EVALUATION AND INTEGRATION OF INERTIAL FOCUSING MICROFLUIDICS FOR MICROPLASTIC SIZE SEPARATION AND ANALYSIS BY LASER DIRECT INFRARED IMAGING

Candidate: William Chen
Supervisor: Dr. Darius Rackus and Dr. Roxana Suehring

Abstract:

Microplastic contamination is a pervasive environmental issue to the point where microplastics are now observed in human tissues. Understanding the size and composition of microplastics aids in determining their transport through the environment. Conventional approaches that rely on infrared and Raman spectroscopy for determining size and composition rely on manual labour and are very time consuming. Laser direct infrared (LDIR) spectroscopy imaging is a new spectroscopic tool capable of speeding up this process up by automated analysis. However, LDIR is currently incapable of analyzing particles smaller than 10 μm.

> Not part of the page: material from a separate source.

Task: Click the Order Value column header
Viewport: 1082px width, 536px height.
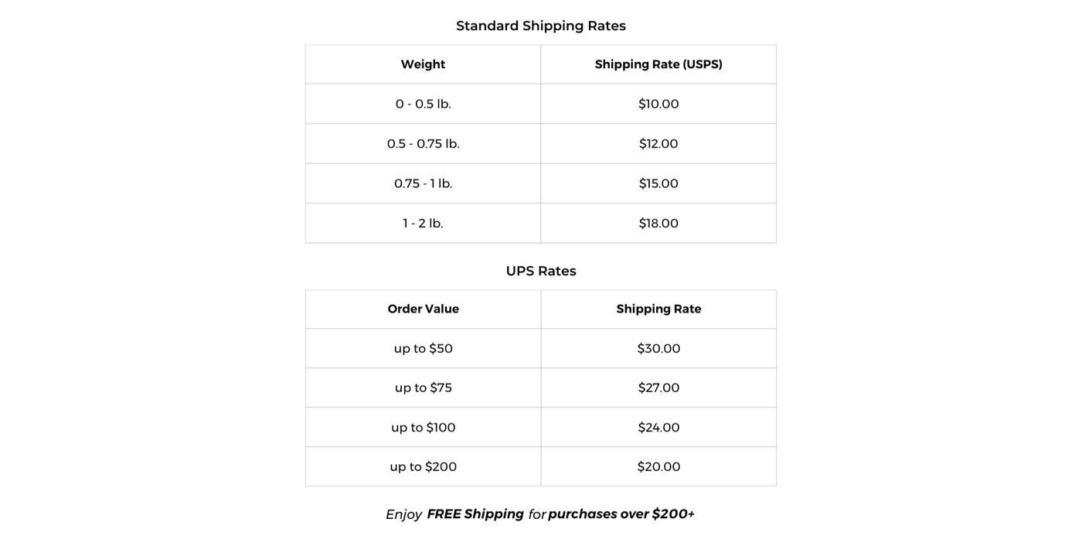Action: pos(423,309)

To aid in determining the size and composition of small microplastics (<100 μm diameter), the use of microfluidic particle separators to separate and concentrate microplastics into a defined region for LDIR analysis is investigated. This thesis reports the optimization of an inertial focusing microfluidic device to separate microplastics, the integration of the device with LDIR, and a comparison of the microfluidic and conventional methods.